Here’s what’s been approved in the past 10 years, with year of approval and a few comments:

• Telithromycin (2004):  The first ketolide antibiotic, it was supposed to overcome macrolide-resistant respiratory pathogens. But there were huge controversies about the clinical trials that led to its approval, and major concerns about liver and other adverse effects. It’s still available, but no one in their right mind would use it.
• Tigecycline (2005):  Although this incredibly broad-spectrum tetracycline-like agent seemed like just the ticket based on its in vitro activity, clinical experience has been only fair at best. It achieves low blood levels, so isn’t suitable for bacteremia, and is associated with extremely high rates of nausea. Plus there’s this excess death issue in pooled data from several clinical trials — never a good thing!
• Doripenem (2007):  The most recently approved carbapenem, doripenem was shown to be inferior to imipenem for ventilator-associated pneumonia, with a lower rate of cure and a higher risk of death. (Bad.) That trial alone — sponsored by the makers of the drug, no less — should be sufficient reason never to prescribe it.
• Telavancin (2009):  A relative of vancomycin, telavancin is approved for skin infections. It appears to be more nephrotoxic than vancomycin, however, and offers few advantages. I still have never prescribed it, and our ID PharmD says there has been only one patient in our hospital’s history who has received it.
• Ceftaroline (2010):  The first cephalosporin with anti-MRSA activity, ceftaroline has a relatively narrow list of FDA-approved indications — namely, community-acquired pneumonia (who would use it for this?) and skin and soft tissue infections. As a result, the drug is really still trying to find itself, if I may personify Mr. C. Fosamil for a moment. What we’d really like to know is how it does for MRSA bacteremia and other severe infections, but thus far the data for these indications are quite limited.
• Fidaxomicin (2011):  This novel treatment for C. diff may be slightly more effective than vancomycin, at least in certain populations. It is extremely expensive — it’s the current winner in the “Most Expensive Oral Antibiotic” competition — so anecdotally it’s almost always used as a second-line or salvage therapy. In addition, FMT and other microbiome-restoring treatments may ultimately make use of antibiotics for C. diff of limited use.
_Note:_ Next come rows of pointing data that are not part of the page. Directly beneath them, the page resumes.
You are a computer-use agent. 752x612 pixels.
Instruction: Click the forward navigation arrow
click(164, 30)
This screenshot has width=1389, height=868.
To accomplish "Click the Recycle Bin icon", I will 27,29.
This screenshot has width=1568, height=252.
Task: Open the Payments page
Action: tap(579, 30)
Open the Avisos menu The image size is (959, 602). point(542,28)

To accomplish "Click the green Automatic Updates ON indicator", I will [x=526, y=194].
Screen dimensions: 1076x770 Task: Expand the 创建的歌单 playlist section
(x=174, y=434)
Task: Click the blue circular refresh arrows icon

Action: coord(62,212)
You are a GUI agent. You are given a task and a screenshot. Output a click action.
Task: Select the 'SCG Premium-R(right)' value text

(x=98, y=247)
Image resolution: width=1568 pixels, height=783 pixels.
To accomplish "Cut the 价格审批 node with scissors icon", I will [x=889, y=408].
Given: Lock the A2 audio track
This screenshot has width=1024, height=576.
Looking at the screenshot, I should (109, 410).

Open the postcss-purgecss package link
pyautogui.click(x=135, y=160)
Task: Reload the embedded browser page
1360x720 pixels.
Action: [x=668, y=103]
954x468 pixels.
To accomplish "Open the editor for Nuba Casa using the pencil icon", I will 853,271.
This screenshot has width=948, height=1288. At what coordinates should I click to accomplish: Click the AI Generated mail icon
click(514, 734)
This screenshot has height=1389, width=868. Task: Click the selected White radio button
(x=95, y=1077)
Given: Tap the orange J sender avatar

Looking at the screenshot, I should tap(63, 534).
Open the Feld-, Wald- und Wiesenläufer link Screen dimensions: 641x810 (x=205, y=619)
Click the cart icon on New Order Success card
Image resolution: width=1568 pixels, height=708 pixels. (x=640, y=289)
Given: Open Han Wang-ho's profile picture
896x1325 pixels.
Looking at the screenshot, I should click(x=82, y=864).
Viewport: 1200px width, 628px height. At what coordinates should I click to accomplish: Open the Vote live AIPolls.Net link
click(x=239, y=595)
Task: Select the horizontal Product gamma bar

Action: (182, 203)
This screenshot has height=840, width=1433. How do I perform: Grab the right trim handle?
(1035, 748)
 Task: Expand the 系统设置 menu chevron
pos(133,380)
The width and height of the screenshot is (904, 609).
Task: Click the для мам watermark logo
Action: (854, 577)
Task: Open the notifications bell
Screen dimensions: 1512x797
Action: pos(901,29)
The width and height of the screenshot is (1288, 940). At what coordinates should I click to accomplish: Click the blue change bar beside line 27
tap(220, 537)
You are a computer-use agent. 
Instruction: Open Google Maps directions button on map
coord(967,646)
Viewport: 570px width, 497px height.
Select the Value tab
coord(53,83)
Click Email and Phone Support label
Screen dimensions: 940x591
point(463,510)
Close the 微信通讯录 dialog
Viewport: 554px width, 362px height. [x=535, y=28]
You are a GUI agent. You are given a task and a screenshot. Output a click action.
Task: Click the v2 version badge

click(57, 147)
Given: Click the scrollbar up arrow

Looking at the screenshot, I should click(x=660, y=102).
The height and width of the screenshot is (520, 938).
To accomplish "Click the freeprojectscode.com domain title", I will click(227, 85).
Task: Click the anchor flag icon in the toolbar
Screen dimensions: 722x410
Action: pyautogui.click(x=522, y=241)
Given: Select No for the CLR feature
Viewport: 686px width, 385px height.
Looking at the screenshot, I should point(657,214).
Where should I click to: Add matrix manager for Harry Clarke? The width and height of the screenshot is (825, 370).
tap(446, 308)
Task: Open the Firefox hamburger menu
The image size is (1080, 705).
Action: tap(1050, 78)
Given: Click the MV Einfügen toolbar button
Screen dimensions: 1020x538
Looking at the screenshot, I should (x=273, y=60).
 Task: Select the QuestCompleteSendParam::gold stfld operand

I’ve probably left some antibacterial out from the above list (did it by memory, except for the FDA approval dates — always risky), but think this pretty much covers the decade. Aside from ceftaroline — which again, is still kind of in a transitional phase as we gather more data — it’s not a particularly impressive group of drugs.

Hence the recent approvals of dalbavancin and tedizolid, and the likely upcoming approvals of oritavancin, ceftazidime/avibactam and ceftolozane/tazobactam, all give ample reason for hope. These incentives seem to be working!

Dalbavancin and oritavancin, with their prolonged half-lives and infrequent administration, could “profoundly affect how skin and soft tissue infections are managed, by reducing or in some cases eliminating costs and risks of hospitalization,” to quote this nice editorial in the New England Journal of Medicine.

Tedizolid is (finally) an alternative to linezolid, with once-daily dosing and likely a better safety profile.

And the two new cephalosporin/beta-lactamase inhibitor combos could provide much-needed options for highly resistant gram negative infections, which we hope would obviate or at least reduce the use of tigecycline and colistin.

Sure, we still need to see these drugs in the “real world” before we know about effectiveness, tolerability, safety, and price. But I’m cautiously optimistic.